> FRAGMENTO
● ● ●

El tentador ofrecía a Jesús toda la riqueza del mundo: los reinos del mundo y su esplendor, con una sola condición: que se postrara y adorara al tentador, señor de todo poder. Jesús rechazó el poder seductor que se le ofrecía con estas palabras del Deuteronomio: «Al Señor tu Dios adorarás, / y sólo a él darás culto» (Dt 6,13; cf. Mt 4,10). El culto dado a Dios es el servicio litúrgico. Precisamente para esto Israel fue liberado de Egipto: para pasar de «la esclavitud al servicio». El siervo se debe totalmente a su señor; no puede estar dividido: «Nadie puede servir a dos señores; porque aborrecerá a uno y amará al otro; o bien se entregará a uno y despreciará al otro» (Mt 6,24a-b). La relación entre el siervo y el señor tiene connotaciones amorosas propias del amor exclusivo y excluyente, por ejemplo, el amor de los esposos entre sí. El señor servido, en efecto, ha de ser amado y el que le ama se adhiere a su señor. No hay lugar alguno para otro señor. Los verbos antónimos son los verbos «odiar» y «despreciar». ¿En qué manos podemos poner nuestra vida? ¿A quién debemos servir con total dedicación?
El dios Riqueza o Dinero (Mamona) tiene su atractivo. ¡Cuántos hombres y mujeres sirven a este dios! ¿Merece la pena? Este dios no salva. Sus fieles «son un rebaño para el abismo, / la muerte es su pastor, / y bajan derechos a la tumba; / se desvanece su figura, / y el Abismo es su casa» (Sal 49,15); es que «el hombre no perdura en la opulencia, / sino que enmudece como los animales» (v. 13). No sólo los adoradores de Mamona perecen; el mismo dios es susceptible de corrupción, como sentencia Mateo: «No os amontonéis tesoros en la tierra, donde hay polilla y herrumbre que corroen, y ladrones que socavan y roban» (Mt 6,19). Unos bienes que son devorados por un insecto insignificante como la carcoma, que están expuestos al pillaje de los ladrones no pueden tener categoría divina. Si queremos bienes que perduren, acumulemos «tesoros en el cielo». ¿En qué consisten estos tesoros? Lo dice el evangelista, de una forma lapidaria, al finalizar su juicio sobre las riquezas: «No podéis servir a Dios y al dinero» (Mt 6,24c). Servir a Dios, amarle y adherirnos a él, he ahí nuestra salvación. Fue lo que hizo Jesús al rechazar la tercera propuesta del tentador: se declaró dispuesto a amar a Dios con todas las riquezas, y aun despojado de toda riqueza. Cuando, ya en la cruz, se le arrebate la riqueza más elemental con la que cubrir su desnudez, Jesús tan sólo dirá: «Tú eres mi Dios».

● ● ●

> TAREA ESCRITA A
Resume el párrafo del fragmento que empieza con "El dios Riqueza o Dinero (Mamona) tiene su atractivo" en menos palabras y sin perder sus datos principales.

● ● ●

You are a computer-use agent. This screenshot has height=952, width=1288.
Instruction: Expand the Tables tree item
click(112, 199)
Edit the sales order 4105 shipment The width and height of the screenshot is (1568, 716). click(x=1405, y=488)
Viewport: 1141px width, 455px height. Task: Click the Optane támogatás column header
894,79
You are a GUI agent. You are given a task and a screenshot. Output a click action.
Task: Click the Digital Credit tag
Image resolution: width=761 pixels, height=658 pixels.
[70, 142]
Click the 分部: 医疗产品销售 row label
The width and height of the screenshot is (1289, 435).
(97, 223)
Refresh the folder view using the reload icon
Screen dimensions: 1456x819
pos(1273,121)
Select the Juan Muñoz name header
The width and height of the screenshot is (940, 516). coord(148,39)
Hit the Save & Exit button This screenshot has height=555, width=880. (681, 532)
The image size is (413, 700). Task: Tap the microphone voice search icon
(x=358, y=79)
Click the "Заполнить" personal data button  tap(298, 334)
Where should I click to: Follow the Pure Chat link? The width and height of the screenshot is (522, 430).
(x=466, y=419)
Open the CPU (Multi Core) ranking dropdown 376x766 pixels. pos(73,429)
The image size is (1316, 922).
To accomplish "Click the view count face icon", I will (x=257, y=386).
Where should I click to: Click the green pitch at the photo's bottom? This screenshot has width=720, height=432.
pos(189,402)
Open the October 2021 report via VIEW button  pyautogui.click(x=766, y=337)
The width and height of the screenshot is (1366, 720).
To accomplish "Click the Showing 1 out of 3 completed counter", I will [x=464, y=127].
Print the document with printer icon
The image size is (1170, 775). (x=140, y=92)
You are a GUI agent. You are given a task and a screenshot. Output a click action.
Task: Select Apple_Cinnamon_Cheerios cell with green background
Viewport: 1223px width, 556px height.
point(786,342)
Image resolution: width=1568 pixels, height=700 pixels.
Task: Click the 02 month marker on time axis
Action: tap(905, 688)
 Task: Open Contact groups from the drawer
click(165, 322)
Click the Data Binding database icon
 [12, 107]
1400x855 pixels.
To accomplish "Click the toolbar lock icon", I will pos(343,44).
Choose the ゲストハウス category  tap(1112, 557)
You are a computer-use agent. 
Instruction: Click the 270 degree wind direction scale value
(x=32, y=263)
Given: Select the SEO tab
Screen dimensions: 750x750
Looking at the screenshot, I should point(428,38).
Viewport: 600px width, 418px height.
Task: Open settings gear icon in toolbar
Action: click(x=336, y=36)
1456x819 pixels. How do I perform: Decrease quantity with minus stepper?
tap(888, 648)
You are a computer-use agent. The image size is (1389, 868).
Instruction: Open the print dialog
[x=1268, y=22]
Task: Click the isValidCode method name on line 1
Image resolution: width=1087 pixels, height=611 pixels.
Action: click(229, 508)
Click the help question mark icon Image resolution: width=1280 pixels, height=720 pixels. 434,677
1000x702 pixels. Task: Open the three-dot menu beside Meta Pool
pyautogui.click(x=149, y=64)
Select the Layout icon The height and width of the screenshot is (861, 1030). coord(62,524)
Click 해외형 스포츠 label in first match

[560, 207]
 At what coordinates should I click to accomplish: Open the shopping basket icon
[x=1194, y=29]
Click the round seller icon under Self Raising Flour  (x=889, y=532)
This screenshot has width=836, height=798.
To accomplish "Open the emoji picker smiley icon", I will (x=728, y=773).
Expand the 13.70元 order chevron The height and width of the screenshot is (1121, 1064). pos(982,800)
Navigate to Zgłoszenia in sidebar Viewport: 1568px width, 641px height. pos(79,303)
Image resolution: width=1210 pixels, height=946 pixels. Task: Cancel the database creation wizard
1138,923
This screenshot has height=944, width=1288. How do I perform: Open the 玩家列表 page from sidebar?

● ● ●

> TAREA ESCRITA B
Vuelve a escribir los registros desde la línea que contiene "Given: Select the SEO tab" hasta el final de los registros, con "shopping basket" cambiado por "shopping cart" y todo lo demás sin tocar.

> RESULTADO A
El dinero (Mamona) atrae y muchos lo sirven, pero no salva. Según el Salmo 49, sus fieles bajan derechos a la tumba, y el hombre no perdura en la opulencia. Además, este dios se corrompe. Mateo advierte que en la tierra la polilla y la herrumbre corroen los tesoros y los ladrones los roban, así que no pueden tener categoría divina. Los tesoros que perduran están en el cielo, porque «no podéis servir a Dios y al dinero». La salvación es servir a Dios, amarle y adherirse a él. Así lo hizo Jesús al rechazar la tercera propuesta del tentador. En la cruz, despojado hasta de lo que cubría su desnudez, solo dijo: «Tú eres mi Dios».

> RESULTADO B
Given: Select the SEO tab
Screen dimensions: 750x750
Looking at the screenshot, I should point(428,38).
Viewport: 600px width, 418px height.
Task: Open settings gear icon in toolbar
Action: click(x=336, y=36)
1456x819 pixels. How do I perform: Decrease quantity with minus stepper?
tap(888, 648)
You are a computer-use agent. The image size is (1389, 868).
Instruction: Open the print dialog
[x=1268, y=22]
Task: Click the isValidCode method name on line 1
Image resolution: width=1087 pixels, height=611 pixels.
Action: click(229, 508)
Click the help question mark icon Image resolution: width=1280 pixels, height=720 pixels. 434,677
1000x702 pixels. Task: Open the three-dot menu beside Meta Pool
pyautogui.click(x=149, y=64)
Select the Layout icon The height and width of the screenshot is (861, 1030). coord(62,524)
Click 해외형 스포츠 label in first match

[560, 207]
 At what coordinates should I click to accomplish: Open the shopping cart icon
[x=1194, y=29]
Click the round seller icon under Self Raising Flour  (x=889, y=532)
This screenshot has width=836, height=798.
To accomplish "Open the emoji picker smiley icon", I will (x=728, y=773).
Expand the 13.70元 order chevron The height and width of the screenshot is (1121, 1064). pos(982,800)
Navigate to Zgłoszenia in sidebar Viewport: 1568px width, 641px height. pos(79,303)
Image resolution: width=1210 pixels, height=946 pixels. Task: Cancel the database creation wizard
1138,923
This screenshot has height=944, width=1288. How do I perform: Open the 玩家列表 page from sidebar?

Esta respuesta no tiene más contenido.